Getting your body into this condition also isn’t without risks for many women. Thinking physically, we know that women who have an inadequate energy intake (from restrictive diets) coupled with high exercise demands may send their hormones all out of whack, damaging both their reproductive and bone health. This phenomenon known as the Female Athlete Triad is something that all professional female athletes are monitored for, but may go unnoticed and untreated in the amateur athlete striving for extremes of physique. For many of us, exercising and pushing our body to the extremes of shape and body fat that these images promote may not be out of reach, but the dietary restrictions and high volumes of exercise we put ourselves through to get there may be extremely unhealthy.
So What does it really involve?
People who strive for this look are very focused on their eating and exercising habits. They have to plan meals with particular attention to timing and macro nutrient composition, limit carbohydrates or other macronutrients at particular times, limit fluid intake to achieve a lean look before photo shoots and exercise very regularly to a regimen – often twice a day. Most people would also have to avoid alcohol and cut right back on other interests to fit in their workouts.
Here’s an infographic that spells out ‘the cost of getting lean’ in pictures from Precision Nutrition.Bottom line?
While this lady might be perfectly healthy at the weight and size she is at and achieved her physique in a healthy way over a long period of time (I can’t tell by looking at her) for many, achieving this ‘look’ will involve adopting a lifestyle that could have a negative impact on their physical and social health. In the same way that people can restrict their intake to extremes to achieve an exaggerated look such as the ‘lollipop head’ or size zero, people can take it too far with the ‘shredded’ look too.

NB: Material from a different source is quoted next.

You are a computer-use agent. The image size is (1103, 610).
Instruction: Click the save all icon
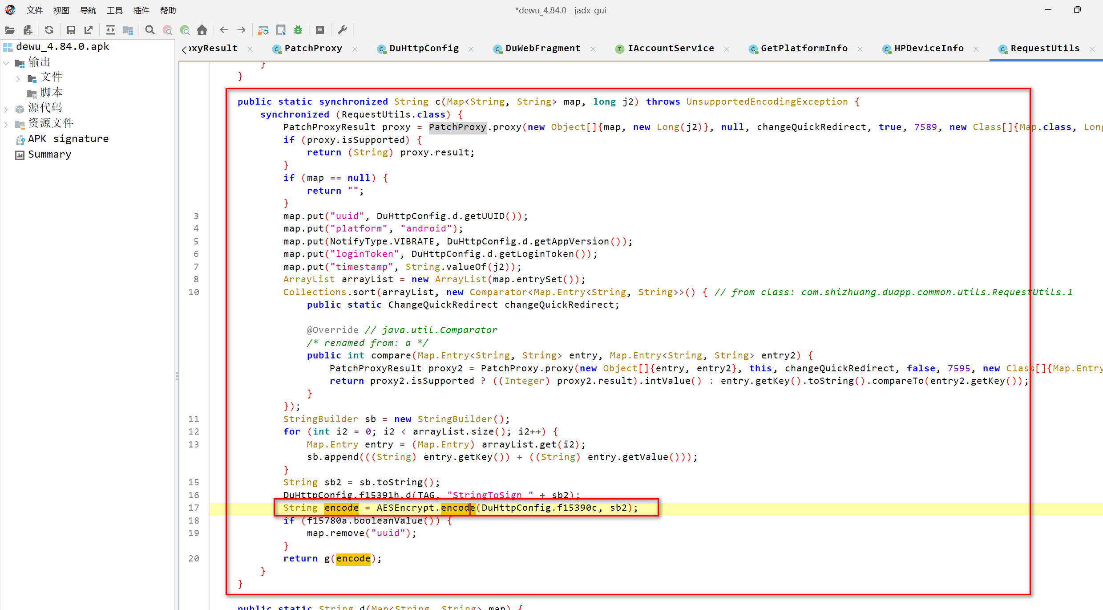(71, 30)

Im not saying that if done correctly you cant be healthy and live like this, I’m saying that health is not the focus of this type of lifestyle. IMAGE is.
Eating for Health
Choosing to eat for health is an entirely different practice than eating to sculpt your body. Health after all isn’t just about what you eat, or what you look like, it’s about how you feel and your whole lifestyle. Many people would benefit from making changes to their diet and exercise habits. However, small changes focused on healthy behaviours are the key.
In my view, a healthy diet is one which:
- Isn’t based around a size or weight target
- Matches a persons energy demands
- Nourishes your with plenty of fruits and vegetables
- Is enjoyable and satsifying
- Doesn’t mean you feel guilty about the occasional treat
- Doesn’t restrict you from attending social occasions
- Is sustainable in the long term
- Is free from ‘rules’ and doesn’t exclude specific foods or food groups (unless for medical/ethical or personal reasons)
I should also add, that while I’m also not a fan of these sorts of images for the impact they have on peoples self esteem and body image. I understand that they are usually well intentioned. Most are simply trying to motivate women to get into the gym and get fit. However, its a little disturbing that almost all of these images focus on objectifying bodies and shame to get people to exercise. What about exercising for fun? Because you love your body? Because it makes you feel good? Because you know it will benefit your health?
If your interested in other reasons ‘fitspiration’ is deemed an unhealthy practice, see these great posts from Gemma at Dietitian Without Borders, Jen at Mamma Lion Strong and the awesome Kite sisters from Beauty Redefined.
Health and a ‘ripped’ physique are two entirely separate issues and the size at which a body is healthy varies from person to person. If you see ‘fitspriation’ like this online, clean up your social media. Hit unfollow. Could some people do with a shift in their lifestyle to benefit their health? Sure. Do you need to look like this to be healthy? Most definitely not.